Reproduction of fungus depends on …

A research team of the Department of Applied Chemistry of the University of the Basque Country has been studying the reproduction of funguses. In the laboratory of Unai Ugalde, they have studied and identified a molecule that is essential in the growing of fungus.

It is already known that funguses grow in several places, but the factors that affect their growing are still unknown. Funguses grow through hypha, that is, small filamentous. However, in certain situations they produce spores that later are expanded through the air. Nevertheless, in order to form spores, there must be certain conditions in the environment. For example, wind is essential in order to produce an effective reproduction of fungus, but nutrients, light and other factors are also necessary. Scientists have been studying since many years trying to discover which are those other factors, but there was still a factor to be discovered.
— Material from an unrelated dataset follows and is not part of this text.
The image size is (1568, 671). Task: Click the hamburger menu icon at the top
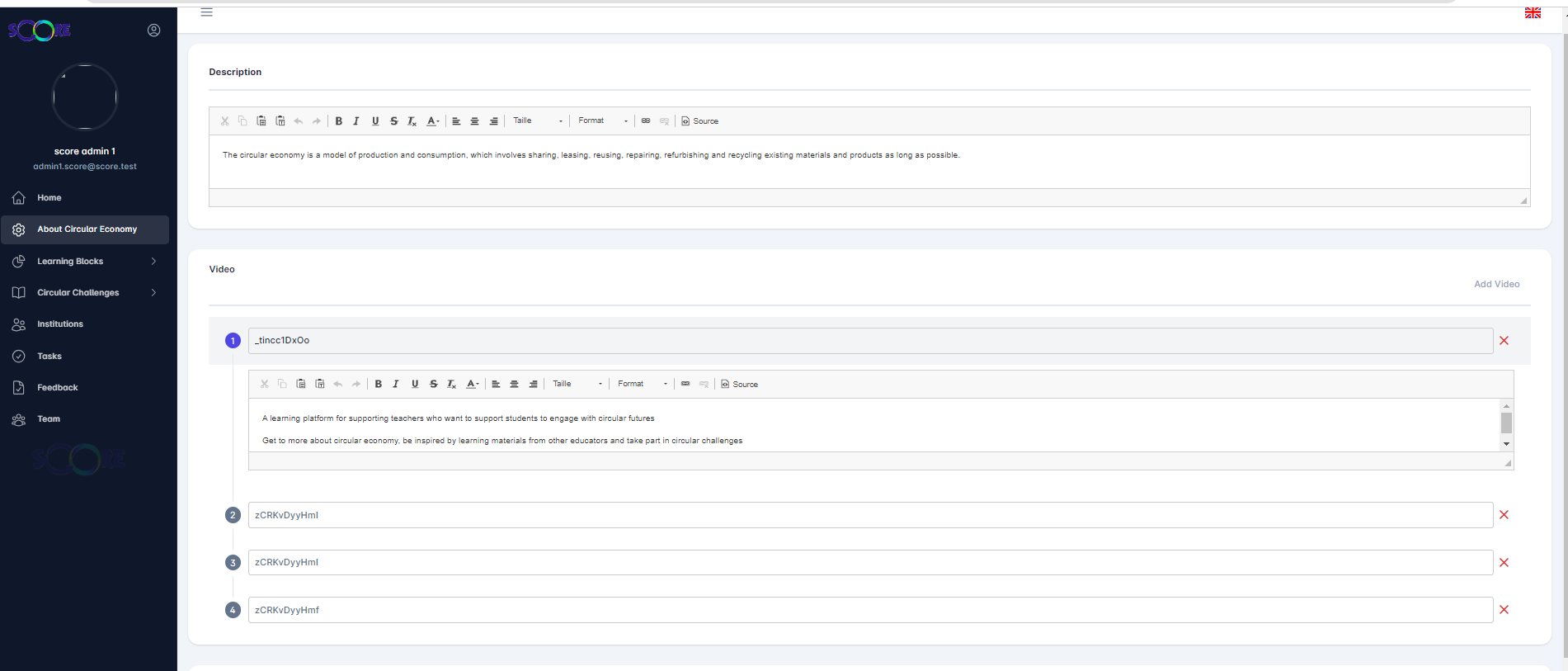click(x=207, y=12)
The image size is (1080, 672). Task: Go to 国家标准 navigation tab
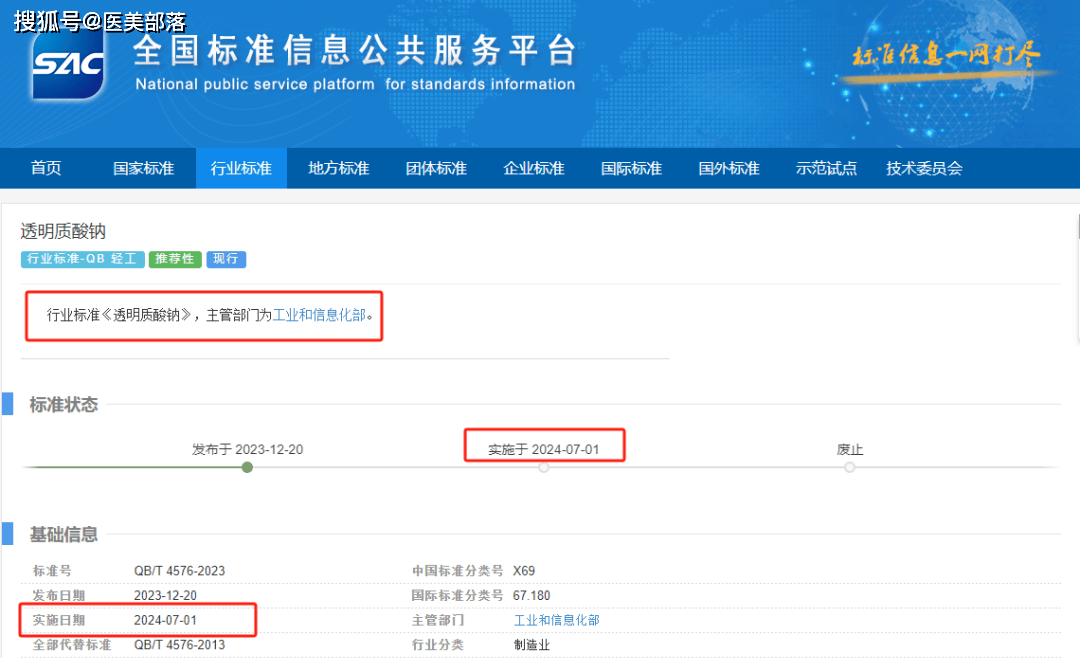(143, 168)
Eight years ago, the team of Unai Ugalde proposed that the missing factor to explain the reproduction of funguses was a molecule that was produced by the fungus itself, but it was unknown. However now, after so many years of research, they have found out the molecule and its structure. This molecule is produced in very small quantities and for that reason it has been necessary to use very complex working methodologies in order to identify it. Furthermore, this molecule has been the first one of a molecule family that was not identified yet with similar functions to hormones.

That molecule presented in the magazine has been called as conidiogen. This molecule is effective in very low concentrations and that is its main characteristic. For example, antibiotics produced by funguses usually appear in larger quantities, approximately a thousand times more than the conidiogen.

This type of molecules can have a significant effect in the control of fungus reproduction. The research of those molecules can lead to drugs to cure diseases caused by funguses or to the industrial reproduction of funguses, etc. Therefore, Ugalde confirmed the intention to continue working in the study of those types of molecules.